A agência federal de cibersegurança dos Estados Unidos, CISA, admitiu publicamente que não possuía um plano de resposta preparado para lidar com um incidente de segurança cibernética ocorrido em maio deste ano. A revelação foi feita após um jornalista investigativo notifying a agência sobre a exposição pública de chaves e credenciais sensíveis para acesso a sistemas do governo norte-americano.
A CISA, unidade do Departamento de Segurança Interna responsável por defender redes federais e proteger infraestrutura crítica, revelou em um relatório post-mortem publicado na sexta-feira que sua equipe "teve que dedicar tempo para construir um manual durante os estágios iniciais do incidente". A agência enfatizou a importância de preparar playbooks para "todas as necessidades antecipadas", garantindo que as organizações estejam prontas para responder a incidentes de segurança sem precisar improvisar em tempo real.

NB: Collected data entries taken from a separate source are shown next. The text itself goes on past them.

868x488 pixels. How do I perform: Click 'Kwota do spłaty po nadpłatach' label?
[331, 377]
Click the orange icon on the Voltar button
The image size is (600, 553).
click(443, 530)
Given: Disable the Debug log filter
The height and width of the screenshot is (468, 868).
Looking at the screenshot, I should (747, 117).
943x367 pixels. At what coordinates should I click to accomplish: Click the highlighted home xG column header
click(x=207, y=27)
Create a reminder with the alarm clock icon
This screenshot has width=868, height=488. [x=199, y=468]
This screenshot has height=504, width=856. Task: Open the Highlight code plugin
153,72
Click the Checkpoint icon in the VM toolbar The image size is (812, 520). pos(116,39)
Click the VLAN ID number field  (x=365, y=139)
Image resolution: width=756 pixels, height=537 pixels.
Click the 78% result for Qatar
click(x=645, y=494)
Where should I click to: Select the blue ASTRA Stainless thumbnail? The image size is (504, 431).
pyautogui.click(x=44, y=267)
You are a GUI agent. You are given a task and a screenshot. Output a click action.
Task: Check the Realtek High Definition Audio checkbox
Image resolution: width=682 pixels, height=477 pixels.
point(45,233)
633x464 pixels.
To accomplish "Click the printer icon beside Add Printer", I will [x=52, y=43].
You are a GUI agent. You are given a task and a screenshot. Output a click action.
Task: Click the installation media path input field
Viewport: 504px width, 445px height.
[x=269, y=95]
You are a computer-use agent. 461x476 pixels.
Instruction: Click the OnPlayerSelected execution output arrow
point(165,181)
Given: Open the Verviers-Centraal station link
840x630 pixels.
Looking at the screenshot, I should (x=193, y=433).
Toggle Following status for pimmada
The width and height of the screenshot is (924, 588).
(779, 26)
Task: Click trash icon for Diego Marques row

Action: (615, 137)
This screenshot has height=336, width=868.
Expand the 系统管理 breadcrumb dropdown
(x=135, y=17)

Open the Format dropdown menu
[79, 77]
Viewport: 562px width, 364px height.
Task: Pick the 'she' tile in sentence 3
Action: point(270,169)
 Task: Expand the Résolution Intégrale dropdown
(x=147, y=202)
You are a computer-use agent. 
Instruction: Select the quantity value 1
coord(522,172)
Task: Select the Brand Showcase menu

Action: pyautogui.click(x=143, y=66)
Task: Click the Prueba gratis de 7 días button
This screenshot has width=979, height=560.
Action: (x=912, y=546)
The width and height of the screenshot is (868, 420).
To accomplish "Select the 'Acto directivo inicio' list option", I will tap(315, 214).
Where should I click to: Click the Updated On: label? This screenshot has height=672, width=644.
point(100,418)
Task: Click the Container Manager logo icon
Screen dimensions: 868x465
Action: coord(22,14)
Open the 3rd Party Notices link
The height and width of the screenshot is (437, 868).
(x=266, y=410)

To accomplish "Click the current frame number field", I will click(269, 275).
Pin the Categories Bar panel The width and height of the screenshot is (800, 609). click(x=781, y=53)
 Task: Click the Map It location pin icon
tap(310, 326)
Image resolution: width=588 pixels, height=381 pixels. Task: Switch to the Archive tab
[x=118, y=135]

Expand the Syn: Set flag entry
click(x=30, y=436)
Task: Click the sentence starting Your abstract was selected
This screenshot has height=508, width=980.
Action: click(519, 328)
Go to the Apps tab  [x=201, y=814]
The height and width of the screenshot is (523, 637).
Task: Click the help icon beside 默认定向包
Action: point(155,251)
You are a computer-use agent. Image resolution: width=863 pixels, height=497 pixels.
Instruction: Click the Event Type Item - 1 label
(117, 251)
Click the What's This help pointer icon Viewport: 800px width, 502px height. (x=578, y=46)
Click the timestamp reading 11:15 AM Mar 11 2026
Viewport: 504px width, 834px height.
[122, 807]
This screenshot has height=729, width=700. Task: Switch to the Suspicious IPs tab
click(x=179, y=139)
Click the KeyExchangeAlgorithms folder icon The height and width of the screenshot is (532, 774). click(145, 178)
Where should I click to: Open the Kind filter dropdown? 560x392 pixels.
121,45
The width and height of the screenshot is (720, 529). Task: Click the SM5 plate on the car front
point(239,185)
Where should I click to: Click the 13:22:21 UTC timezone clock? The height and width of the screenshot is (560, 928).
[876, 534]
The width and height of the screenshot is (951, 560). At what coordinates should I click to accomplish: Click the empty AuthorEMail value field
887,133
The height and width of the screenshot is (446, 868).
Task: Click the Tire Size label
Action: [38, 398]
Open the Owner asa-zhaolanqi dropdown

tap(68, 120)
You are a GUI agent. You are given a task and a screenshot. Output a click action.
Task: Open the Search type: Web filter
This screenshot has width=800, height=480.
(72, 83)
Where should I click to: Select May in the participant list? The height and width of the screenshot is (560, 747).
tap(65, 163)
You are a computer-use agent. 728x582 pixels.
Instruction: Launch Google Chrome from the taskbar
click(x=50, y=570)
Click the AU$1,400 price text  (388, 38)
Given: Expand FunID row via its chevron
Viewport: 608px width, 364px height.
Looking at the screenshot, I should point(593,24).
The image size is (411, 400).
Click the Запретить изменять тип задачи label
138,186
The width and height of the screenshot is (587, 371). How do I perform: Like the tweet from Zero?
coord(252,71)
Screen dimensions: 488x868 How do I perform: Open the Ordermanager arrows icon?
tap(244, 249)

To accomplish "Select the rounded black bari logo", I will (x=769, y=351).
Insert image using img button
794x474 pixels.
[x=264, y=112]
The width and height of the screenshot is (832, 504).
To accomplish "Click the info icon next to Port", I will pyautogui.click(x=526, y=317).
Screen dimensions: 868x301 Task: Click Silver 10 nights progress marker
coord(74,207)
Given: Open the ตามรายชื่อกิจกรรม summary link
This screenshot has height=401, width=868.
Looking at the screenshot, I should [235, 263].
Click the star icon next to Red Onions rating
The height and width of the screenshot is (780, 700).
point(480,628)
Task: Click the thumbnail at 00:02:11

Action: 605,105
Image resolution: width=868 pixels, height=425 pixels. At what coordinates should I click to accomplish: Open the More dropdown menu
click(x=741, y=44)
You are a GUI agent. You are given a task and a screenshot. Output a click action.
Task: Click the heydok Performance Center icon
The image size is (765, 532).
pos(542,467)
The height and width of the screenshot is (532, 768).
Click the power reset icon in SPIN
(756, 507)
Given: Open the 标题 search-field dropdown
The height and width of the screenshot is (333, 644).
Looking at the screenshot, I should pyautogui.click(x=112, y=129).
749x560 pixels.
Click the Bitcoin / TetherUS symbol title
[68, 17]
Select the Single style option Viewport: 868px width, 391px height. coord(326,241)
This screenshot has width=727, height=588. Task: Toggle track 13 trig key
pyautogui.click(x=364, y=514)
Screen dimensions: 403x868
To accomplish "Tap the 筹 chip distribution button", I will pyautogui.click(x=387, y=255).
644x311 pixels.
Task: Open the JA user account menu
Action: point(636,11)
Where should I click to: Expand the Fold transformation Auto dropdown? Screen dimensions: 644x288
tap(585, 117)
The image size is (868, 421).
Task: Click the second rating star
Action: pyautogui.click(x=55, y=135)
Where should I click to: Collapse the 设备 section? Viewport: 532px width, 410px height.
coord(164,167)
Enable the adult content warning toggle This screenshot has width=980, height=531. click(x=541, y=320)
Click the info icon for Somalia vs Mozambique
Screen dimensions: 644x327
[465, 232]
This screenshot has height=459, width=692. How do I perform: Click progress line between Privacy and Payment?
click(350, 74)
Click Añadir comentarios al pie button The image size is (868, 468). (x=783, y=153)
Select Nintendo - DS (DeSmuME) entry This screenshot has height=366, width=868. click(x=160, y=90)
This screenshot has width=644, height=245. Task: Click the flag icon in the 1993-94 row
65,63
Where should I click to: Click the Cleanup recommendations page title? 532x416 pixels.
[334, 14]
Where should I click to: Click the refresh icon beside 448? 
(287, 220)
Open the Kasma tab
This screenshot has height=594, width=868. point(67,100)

De acordo com o jornalista independente de cibersegurança Brian Krebs, um pesquisador de segurança da empresa cibernética GitGuardian o alertou sobre uma grande quantidade de senhas expostas armazenadas em um repositório público do GitHub, que havia sido enviado por um funcionário de um contractor da CISA. O pesquisador tentou alertar a empresa contratante, mas não recebeu resposta. Apenas após Krebs entrar em contato com a agência, a CISA retirou o repositório do ar e revogou todas as credenciais expostas para evitar possíveis abusos futuros.
A agência afirmou que nenhum dado de clientes ou missão foi exposto no incidente e agradeceu ao pesquisador e ao jornalista pela ajuda. A CISA reconheceu que seus canais para receber notificações de pesquisadores de segurança sobre possíveis incidentes "não eram bem definidos" e que realizou mudanças para facilitar e acelerar o contato dos pesquisadores com a agência.
A agência está sem diretor permanente desde o início do segundo mandato do presidente Donald Trump em janeiro de 2025. A CISA também foi afetada por cortes, licenciamentos e demissões que atingiram aproximadamente um terço de sua força de trabalho desde a posse de Trump.